__Texte fourni__:
━━━━━━━━━━━━━━━━━━━━

D'un autre côté, on sait bien que certaines des modalités du plan peuvent sembler l'affaiblir, notamment le fait que les réductions fiscales organisées sont temporaires. Je ne veux pas jouer au « vieux prof » mais il y a un bon paquet de théories économiques pour expliquer que lorsque des fluctuations sont annoncées comme temporaires, elles donnent lieu à des comportements d'épargne plutôt qu'à des comportements de consommation. Si c'est le cas, l'épargne japonaise se gonflera mais pas beaucoup la consommation. Or, justement, l'objectif est inverse. Il y a des arguments pour dire que ce ne sera pas le cas au Japon. Les comportements japonais sont différents dit le ministère des finances japonais. Je n'en sais trop rien. Je crois quand que même que la masse, l'ampleur du mouvement engagé ne peut pas être sans conséquence. Mais il faut attendre juillet.
Dans l'intervalle, le dérapage du yen se poursuit lentement. Ce n'est pas tellement le yen mais l'ensemble de la situation japonaise qui continue de constituer un souci. Je veux croire que le ministère des finances japonais a bien calibré son affaire et qu'en dépit des délais nécessaires, à partir du début de l'été, donc juillet, on verra le mouvement s'inverser.
Un intervenant. – Et si on ne le voit pas ?
M. le MINISTRE. – Si on ne le voit pas, on en reparle au point de presse de juillet !
On verra obligatoirement quelque chose. On ne peut pas avoir 7.000 milliards de yens qui se promènent ainsi sans qu'il se passe rien. On peut petit-être voir pas assez. Si on ne voit pas assez, ce sera au Gouvernement japonais de recalibrer son affaire. Mais il est raisonnable quand même, en dehors de toute langue de bois, d'attendre les effets de ce plan, dont il est clair qu'il demande un certain nombre de semaines pour se traduire dans la réalité, pour porter un jugement.

━━━━━━━━━━━━━━━━━━━━

__Données affichées__:
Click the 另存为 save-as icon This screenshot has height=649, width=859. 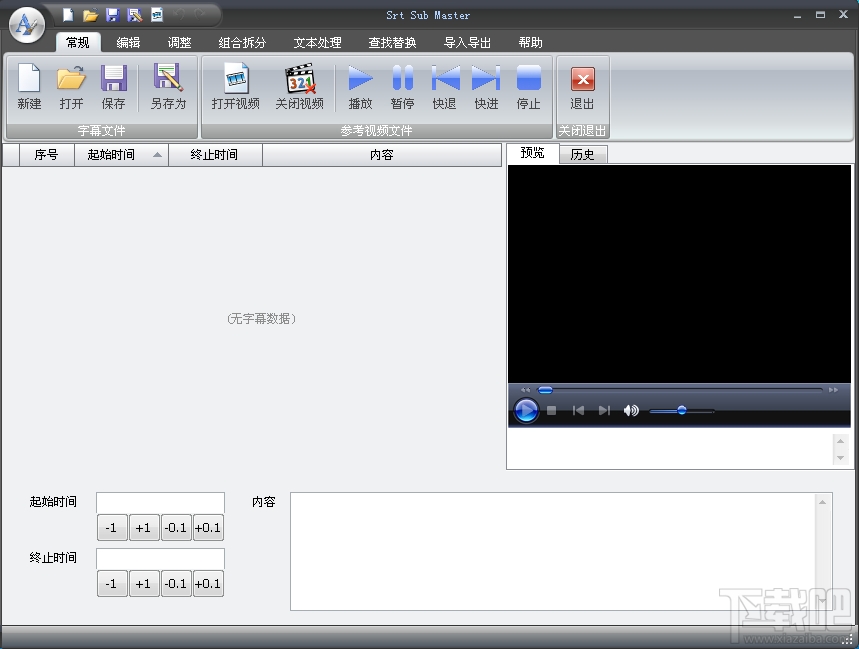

━━━━━━━━━━━━━━━━━━━━

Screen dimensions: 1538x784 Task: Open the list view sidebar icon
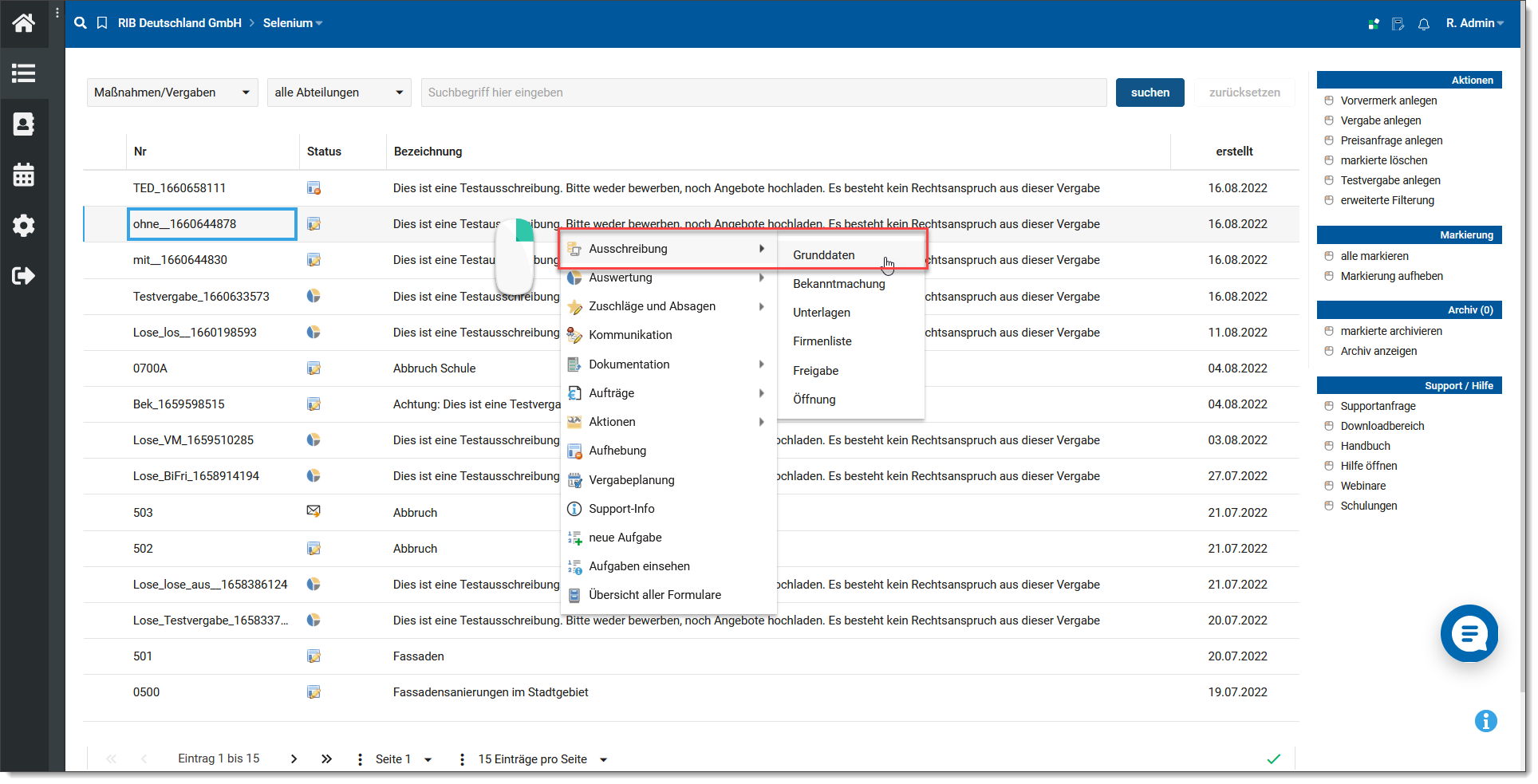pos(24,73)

━━━━━━━━━━━━━━━━━━━━

__Consigne__:
D'après le texte fourni, à quelle occasion le ministre propose-t-il d'en reparler si l'on ne voit pas le mouvement s'inverser ?

__Réponse attendue__:
Au point de presse de juillet.